In 1989, New York State enacted a new Article 69 of the New York State Insurance Law, which established "financial guaranty insurance" as a separate line of insurance. Article 69 excluded financial guaranty insurers from coverage under the property/casualty insurers security fund, which covered payments owed by insolvent insurers. It also established financial guaranty insurance as a monoline business, limiting industry members to writing bond insurance and closely related lines of insurance that include surety, credit, and residual-value insurance. The monoline restriction also prevented other types of insurance companies from offering financial guaranty insurance. A cited rationale for the monoline approach was to simplify regulation and help ensure capital adequacy.

The 1990s saw industry members insure both municipal bonds and asset-backed securities (ABS). At the same time, the industry expanded into overseas markets in Europe, Asia, Australia, and Latin America.

In the late 1990s and early 2000s, a new group of bond insurers emerged. These included ACA Financial Guaranty Corp. (1997); XL Capital Assurance Inc. ("XLCA") (2000), a subsidiary of XL Capital Ltd. that was spun off in 2006 and subsequently renamed "Syncora Guarantee Inc."; and CIFG (2001). This era also saw the emergence of new reinsurers, such as Ram Reinsurance Company Ltd. ("Ram Re") and AXA Re Finance.

In 1999, ACE Ltd. acquired Capital Re, and renamed the company "ACE Capital Re." ACE Capital Re was spun off from ACE Ltd. in 2004 and renamed Assured Guaranty Corp. ("AGC"). AGC's parent holding company, Assured Guaranty Ltd. ("Assured Guaranty"), engaged through its subsidiaries in both financial guaranty insurance – through AGC—and reinsurance—through Assured Guaranty Re Ltd. ("AG Re").
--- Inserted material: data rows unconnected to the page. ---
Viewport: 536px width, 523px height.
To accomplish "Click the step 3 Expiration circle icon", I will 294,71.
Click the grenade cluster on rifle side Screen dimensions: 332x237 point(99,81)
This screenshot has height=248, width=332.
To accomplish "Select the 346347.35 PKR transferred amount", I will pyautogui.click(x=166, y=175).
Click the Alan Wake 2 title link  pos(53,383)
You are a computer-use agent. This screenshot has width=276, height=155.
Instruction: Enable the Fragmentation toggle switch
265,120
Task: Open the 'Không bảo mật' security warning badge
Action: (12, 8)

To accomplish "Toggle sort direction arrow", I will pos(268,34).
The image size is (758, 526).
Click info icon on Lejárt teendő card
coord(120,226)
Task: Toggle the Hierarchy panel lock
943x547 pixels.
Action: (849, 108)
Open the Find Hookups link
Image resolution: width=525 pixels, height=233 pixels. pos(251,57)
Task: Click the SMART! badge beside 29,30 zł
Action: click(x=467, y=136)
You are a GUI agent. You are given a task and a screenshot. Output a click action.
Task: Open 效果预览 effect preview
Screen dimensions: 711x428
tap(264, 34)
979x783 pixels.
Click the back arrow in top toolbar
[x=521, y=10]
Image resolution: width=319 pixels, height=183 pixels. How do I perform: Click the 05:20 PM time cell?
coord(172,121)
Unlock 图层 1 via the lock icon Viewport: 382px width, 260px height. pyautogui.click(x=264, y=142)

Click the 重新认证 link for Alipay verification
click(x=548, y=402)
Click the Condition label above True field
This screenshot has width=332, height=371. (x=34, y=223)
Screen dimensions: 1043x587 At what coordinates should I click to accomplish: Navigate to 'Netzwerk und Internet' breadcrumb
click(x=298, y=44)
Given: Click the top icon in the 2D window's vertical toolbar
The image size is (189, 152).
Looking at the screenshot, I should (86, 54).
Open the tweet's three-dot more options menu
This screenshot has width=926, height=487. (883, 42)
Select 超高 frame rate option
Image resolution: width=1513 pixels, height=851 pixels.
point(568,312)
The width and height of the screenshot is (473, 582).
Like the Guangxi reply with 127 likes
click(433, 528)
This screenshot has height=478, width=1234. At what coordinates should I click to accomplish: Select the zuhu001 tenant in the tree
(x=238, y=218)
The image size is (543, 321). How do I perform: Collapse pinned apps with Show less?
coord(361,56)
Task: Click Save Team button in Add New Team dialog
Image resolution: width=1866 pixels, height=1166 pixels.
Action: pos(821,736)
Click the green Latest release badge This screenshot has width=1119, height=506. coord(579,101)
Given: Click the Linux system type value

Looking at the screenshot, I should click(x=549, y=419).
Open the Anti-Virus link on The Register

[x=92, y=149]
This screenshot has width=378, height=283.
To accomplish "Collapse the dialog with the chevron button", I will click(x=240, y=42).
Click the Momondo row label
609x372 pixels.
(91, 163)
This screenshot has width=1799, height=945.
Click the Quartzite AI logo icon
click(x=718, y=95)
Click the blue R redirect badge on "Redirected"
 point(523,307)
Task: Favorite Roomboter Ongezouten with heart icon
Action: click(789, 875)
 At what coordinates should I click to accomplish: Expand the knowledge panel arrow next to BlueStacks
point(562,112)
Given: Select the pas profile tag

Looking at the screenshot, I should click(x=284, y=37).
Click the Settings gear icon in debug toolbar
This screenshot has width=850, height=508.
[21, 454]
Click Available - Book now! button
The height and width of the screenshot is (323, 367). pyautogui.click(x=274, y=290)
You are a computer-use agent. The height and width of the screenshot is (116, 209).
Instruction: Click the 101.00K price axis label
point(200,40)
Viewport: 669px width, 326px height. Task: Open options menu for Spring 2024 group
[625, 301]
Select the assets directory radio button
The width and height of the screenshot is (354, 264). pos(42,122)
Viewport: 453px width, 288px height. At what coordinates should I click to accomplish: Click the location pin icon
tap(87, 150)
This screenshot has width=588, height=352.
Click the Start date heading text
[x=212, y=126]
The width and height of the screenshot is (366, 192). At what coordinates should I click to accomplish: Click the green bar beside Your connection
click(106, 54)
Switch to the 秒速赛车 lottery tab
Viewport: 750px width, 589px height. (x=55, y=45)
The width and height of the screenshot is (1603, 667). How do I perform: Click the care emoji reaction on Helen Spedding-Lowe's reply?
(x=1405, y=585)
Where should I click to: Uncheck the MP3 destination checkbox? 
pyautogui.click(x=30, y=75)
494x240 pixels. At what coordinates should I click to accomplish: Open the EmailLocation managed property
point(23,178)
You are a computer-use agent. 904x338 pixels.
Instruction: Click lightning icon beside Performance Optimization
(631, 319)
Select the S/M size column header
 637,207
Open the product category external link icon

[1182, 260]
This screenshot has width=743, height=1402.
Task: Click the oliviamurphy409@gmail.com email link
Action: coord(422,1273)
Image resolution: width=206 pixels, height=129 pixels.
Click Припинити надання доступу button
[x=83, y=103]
In 1999, the New York State Insurance Department (NYID) issued guidance regarding insurance of obligations under credit default swaps, which facilitated the participation by financial guaranty insurers in the CDS market. The NYID guidance was subsequently codified by amendments to Article 69 of the New York Insurance Law.

In 2001, Radian Group Inc. acquired Enhance Reinsurance Company and its affiliate, Asset Guaranty Insurance Company, renaming the companies Radian Reinsurance Inc. and Radian Asset Assurance Inc. ("Radian Asset"), respectively. Both companies engaged in financial guaranty insurance and reinsurance. In June 2004, Radian Reinsurance and Radian Asset Assurance merged, with the surviving corporation being Radian Asset.

==2008 financial crisis==

=== Events ===
Bond insurers had guaranteed the performance of residential mortgage-backed securities (RMBS) since the 1980s, but their guaranties of that asset class expanded at an accelerated pace in the 2000s leading up to the 2008 financial crisis. Bond insurers were also exposed to residential mortgage debt through collateralized loan obligations (CLOs) and collateralized debt obligations (CDOs) backed by subprime mortgage debt. The insurers had sold credit default swap (CDS) protection on specific tranches of CDOs. This business contributed to the monolines' growth in the early 2000s, with $3.3 trillion insured in 2006, with that contingent liability backed by approximately $47 billion of claims-paying resources. These exposures were all in compliance with Article 69 of the New York Insurance Law and other states' financial guaranty insurance statutes and with capital adequacy guidelines set by the rating agencies.

As the housing bubble grew in the mid-2000s, bond insurers generally increased the collateral protection required for the RMBS they guaranteed. But when the housing market declined, defaults soared to record levels on subprime mortgage loans and new types of adjustable rate mortgage (ARM) loans—interest-only, option-ARM, stated-income, and so-called "no income no asset" (NINA) loans—that had been developed and issued in anticipation of continuing appreciation in housing prices. The subsequent real estate market decline was unprecedented in its severity and geographic distribution across the U.S., and was not anticipated by the bond insurers or the rating agencies that evaluated their creditworthiness.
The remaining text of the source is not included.